• Baraka

Generations Shattered #1 Review - A Deliciously Old-Skool DC Adventure

Dan Jurgens, Andy Schmidt and Robert Venditti (Writers) • Various (Pencils)

Hi-Fi (Colorist) • Ivan Reis, Joe Prado, and HI-FI (Cover)

DC Comics (Publisher) • Get it now Comixology

Generations Shattered has a similar format, price point, and page count to the other Anniversary comics that DC has put out in the past year. The difference between those projects and this one is that Generations Shattered maintains narrative and artistic consistency throughout and provides the single best DC comics reading experiences that I've had in a long time.


I've never been the biggest DC lore guy but I've read most of the major events of the '80s and '90s. The issues tagline says that the series spins out of Dark Knights: Death Metal but It honestly feels like a spiritual successor to the original "Crisis on Infinite Earths" with flashes of the publisher's bests eras blended into something new and fun.

The elevator pitch is that various universes are being erased. In a last-ditch effort to save reality "Old Man," Booster Gold travels across time and space to recruit a team of heroes from different periods in DC history. You've seen this story before across media but it's a trope that works whether it's "Crisis" or "The Never Ending Story" so why reinvent the wheel?


The coolest aspect of the comic is seeing the menagerie of heroes interacting with each other. There's Superboy from his stint with The Legion of Superheroes. Golden Age Batman is there although I'm not sure if this is the version that packs heat and murders criminals. We get two versions of Booster Gold. Starfire is recruited shortly after the launch of the 80's Teen Titans series. Sinestro is pulled into the team prior to his fall to villainy. Steel is recruited into the mix circa "Death of Superman". Kamandi: The Last Boy on Earth also gets a huge role in this issue.

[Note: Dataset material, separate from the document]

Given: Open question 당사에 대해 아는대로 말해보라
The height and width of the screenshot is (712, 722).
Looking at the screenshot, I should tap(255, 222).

Some of the interactions between the heroes are tense and become violent but it's more a consequence of not knowing each other than anything else. These dynamics are cool to see considering the long histories some of these characters will end up developing amongst each other. I also imagine you'll get more enjoyment from the issue if you are familiar with the original storylines.


There are a lot of egos and personalities forced together but the book works a lot better than you'd expect. That's a credit to the script and respect the creative team has for these characters. I haven't read Dark Knights: Death Metal yet so I'm not sure how this series spins out of that one. However, I never felt a loss or need to stop reading and get caught up on how we got here. Generations Shattered is just a story of heroes stepping up in the midst of the crisis and that's enough for me. I was also pretty excited to see Sideways, Silencer, and Damage appear in the comic if only in passing reference.

I'm generally not a fan of $9.99 comics but considering that Generations Shattered is about 80 pages vs. a standard 20-page floppy and features top-notch art and a solid script I think the book is worth supporting. If DC pared down their line of titles to about 10 or 15 books and maintained the quality of this issue I wouldn't mind subscribing to them all. I'm not sure if this is the future of DC comics but it definitely should be.